If you xxx sample size, you increase Power. If you INCREASE sample size, you increase Power. There is Power in numbers.
Formula for SEM? SEM = SD/(square root of sample size)
SEM xxx SD? SEM < SD?
SEM xxx as sample size increases? SEM DECREASES as sample size increases?
For a Normal (Gaussian) distributional curve, SD of 1 = x%? SD 1 = 68%
For a Normal (Gaussian) distributional curve, SD of 2 = x%? SD 2 = 95%
For a Normal (Gaussian) distributional curve, SD of 3 = x%? SD 3 = 99.7%
CI = range from xxx to xxx? CI = range from [mean - Z(SEM)] to [mean + Z(SEM)]
The 95% CI corresponds to what p value? p = 0.05
For the 95% CI, Z = xxx. For the 95% CI, Z = 1.96.
If the 95% CI for a xxx between 2 variables includes 0, then there is no significant difference and H0 is NOT rejected. If the 95% CI for a MEAN DIFFERENCE between 2 variables includes 0, then there is no significant difference and H0 is NOT rejected.
If the 95% CI for xxx or xxx includes 1, then H0 is NOT rejected. If the 95% CI for ODDS RATIO or RELATIVE RISK includes 1, then H0 is NOT rejected.
Chi squared checks what? difference b/w 2 or more percentages or proportions of categorical outcomes (NOT mean values).

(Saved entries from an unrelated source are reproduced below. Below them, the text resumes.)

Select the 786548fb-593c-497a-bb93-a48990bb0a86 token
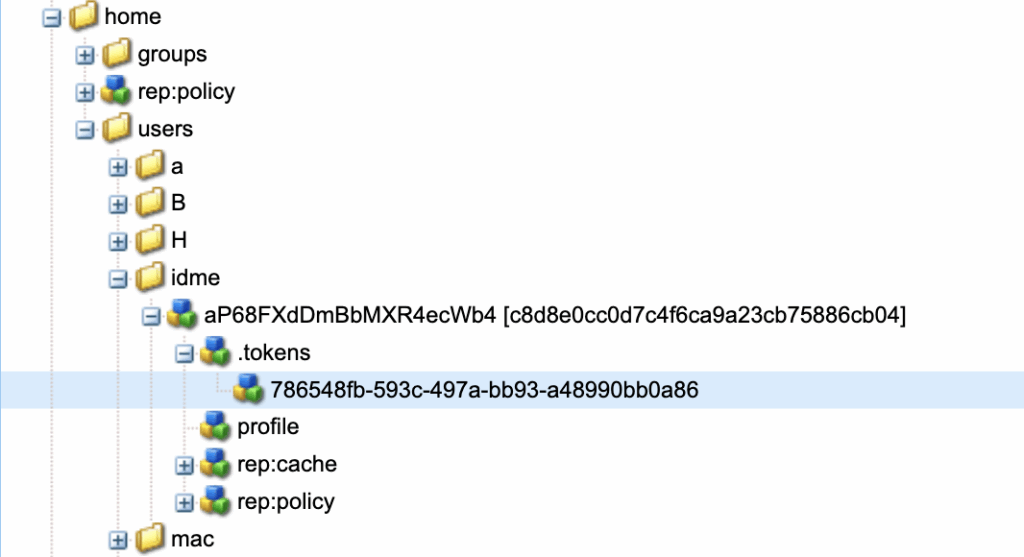Image resolution: width=1024 pixels, height=557 pixels. [484, 390]
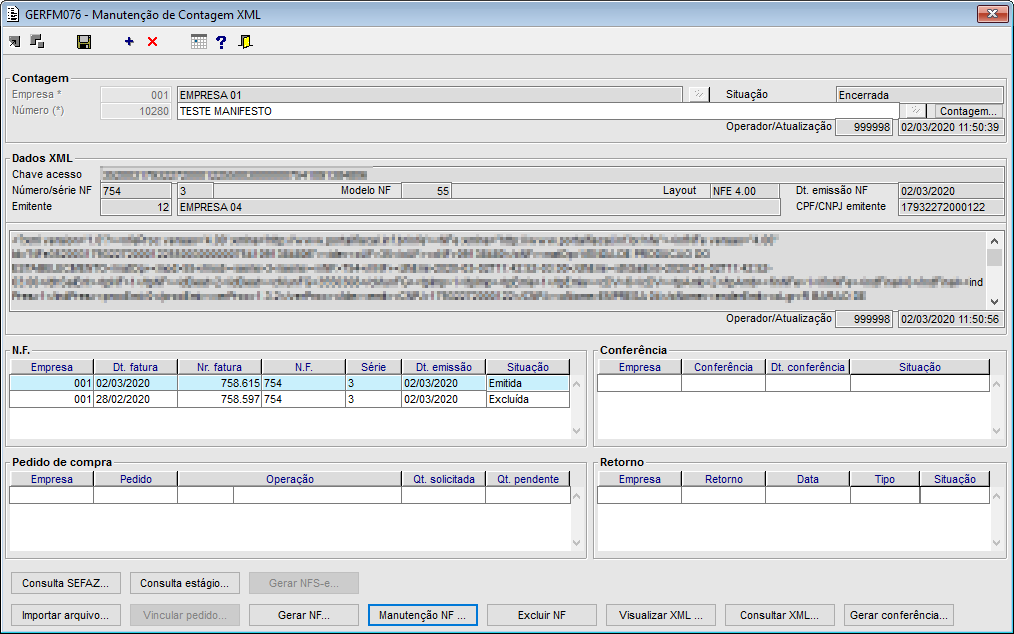Open help with the question mark icon

pyautogui.click(x=221, y=42)
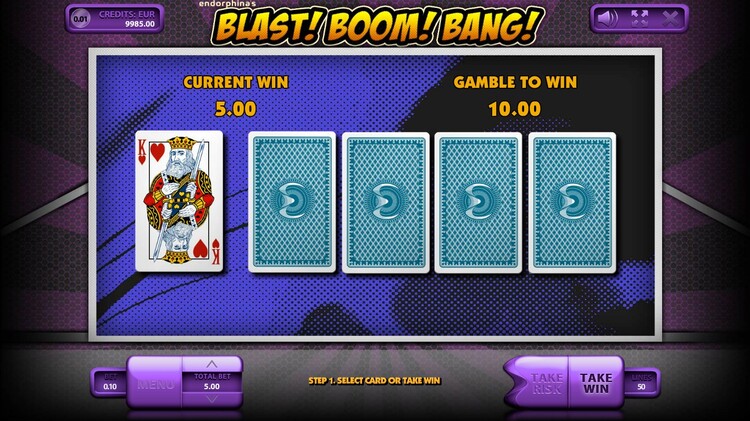Image resolution: width=750 pixels, height=421 pixels.
Task: Select the first face-down card
Action: click(x=292, y=202)
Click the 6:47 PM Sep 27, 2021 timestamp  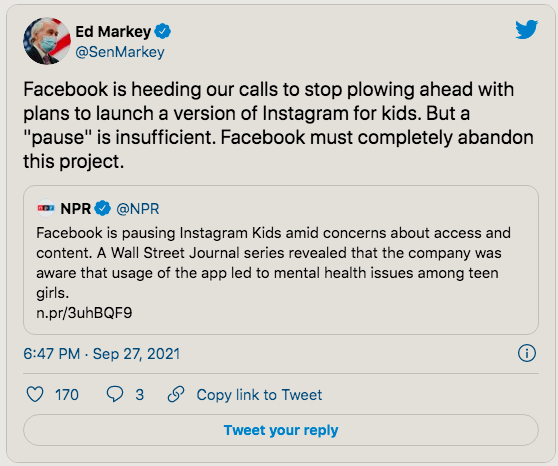click(101, 354)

Chi squared = compare percentages (%) or proportions
r squared = Coefficient of determination
Mnemonic for reportable diseases IN ALL STATES? B.A. S.S.S.M.M.A.R.T. Chicken or you're Gone: Hep A, Hep B, Salmonella, Shigella, Syphilis, Measles Mumps, AIDS Rubella, TB, Chicken, Gonorrhea
Which disease can vary by state for reporting? HIV
Medicare Part A = hospital
Medicare Part B = doctor bills
what is a cohort study? longitudinal study/prospective study. Start with a group of people who DON'T have the outcome of interest, but who could potentially develop the outcome of interest. (Group 1 is exposed to some variable while Group 2 is the control.)
Advantages of cohort study (3) 1. can establish incidence/absolute risk, 2. can assess the relationship of exposure to many diseases, 3. no bias from a known outcome
Disadvantages of cohort study (3) 1. expensive, 2. only study the relationship of disease to the exposures recorded at the beginning of the study, 3. requires many subjects --> inefficient and can't study rare diseases
What is a case-controlled study retrospective study. two groups (with disease, without disease) then looks BACK in time to measure the comparative frequency of exposure to a possible risk factor
Advantages of case-controlled study (3) 1. small groups --> less expensive, 2. can study rare diseases, 3. can look at multiple risk factors
Disadvantages of case-controlled study (2) 1. numbers determined artificially since groups were chosen based on outcome (can't calc prevalence, incidence or relative risk, 2. retrospective data may be inaccurate
Formula for odds probability of event / (1-prob of event)
formula for probability odds / (1+ odds)
What kind of bias: different groups are assessed/measured using different tools measurement bias
What kind of bias: found in retrospective studies recall bias from people remembering incorrectly
What kind of bias: disease is identified earlier so followed longer - pt not actually living longer lead-time bias
What kind of bias: screening tests detect disproportionate number of progressive diseases but miss rapidly progressing ones length bias
what is the confidence interval? there is a 95% chance that the interval contains the true effect seize, which is likely to be closest to the point estimate near the center of the interval
What does it mean if a CI includes the value corresponding to a relative risk of 1? the results are not statiscally significant
If the CI is wide, then the power is… low
Quality improvement tool that is used to do root cause analysis Cause and effect diagram – Fishbone or Ishakawa diagram
A chart that focuses improvement initiatives on the most common root cause of the problem a Pareto chart
Chart that visually displays flow through the system. Diagram can help highlight inefficiencies or redundancies Spaghetti diagram in which flows are drawn as lines on a map, I need to follow a medication through a hospital from order generation to administration of the medication.